ACC’s plan to shift a proposed petrol tax increase onto the motor vehicle levy doesn’t change the fact that it would hurt Kiwis who are already suffering from the Labour-led Government’s ill-thought out policies, National’s ACC spokesperson Tim Macindoe says.
“New Zealand motorists might have thought ACC’s decision to drop a proposed petrol levy was good news, but it’s far from it. ACC has simply shifted the ratio funding around so Kiwis will still have to pay the proposed increase, just at the time they pay their registration rather than at the pump.
“This is despite the Minister saying that ACC would have to make a ‘very, very strong case’ to increase the fuel levy which he also wouldn’t rule out. It now seems ACC is still looking to claim the tax from motorists by increasing the motor vehicle levy by 12 per cent.
“A tax hike on Kiwis already battling with the rising cost of living is still a tax hike, no matter how the Labour-led Government and ACC Minister Iain Lees-Galloway try to hide it.
“This might suit the Labour-led Government just fine, as it seeks to avoid the public relations challenge of yet another levy on top of the ones they’ve already piled on at the pump.

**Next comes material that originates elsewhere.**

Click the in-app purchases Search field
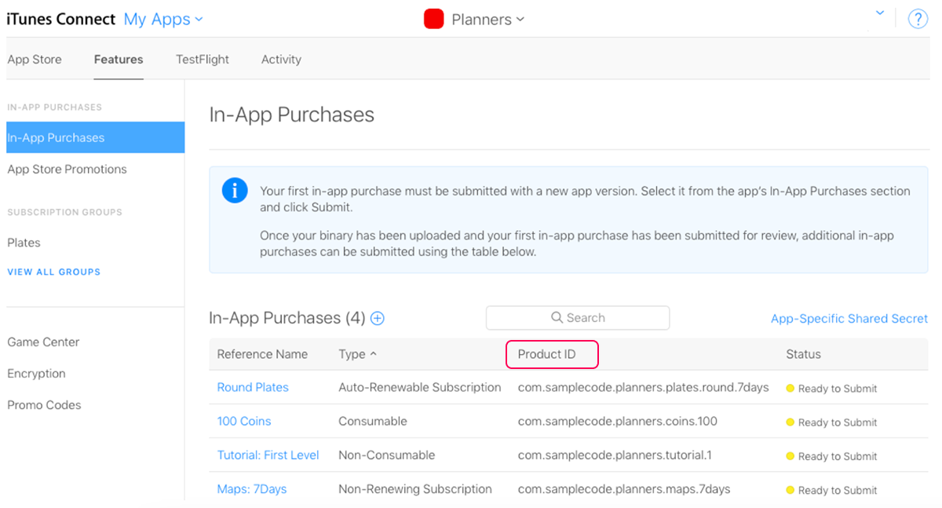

But it does nothing to alleviate the pain Kiwis are feeling with the rising costs of day-to-day living.
“These moves would begin to reverse the significant reductions made by the previous National Government who brought the motor vehicle levy down from $335 in 2013 to $114 in 2017.
“The ACC Minister needs to front up to New Zealanders on what changes he will make to the ACC levies and refrain from dialling up costs on Kiwi families even further.”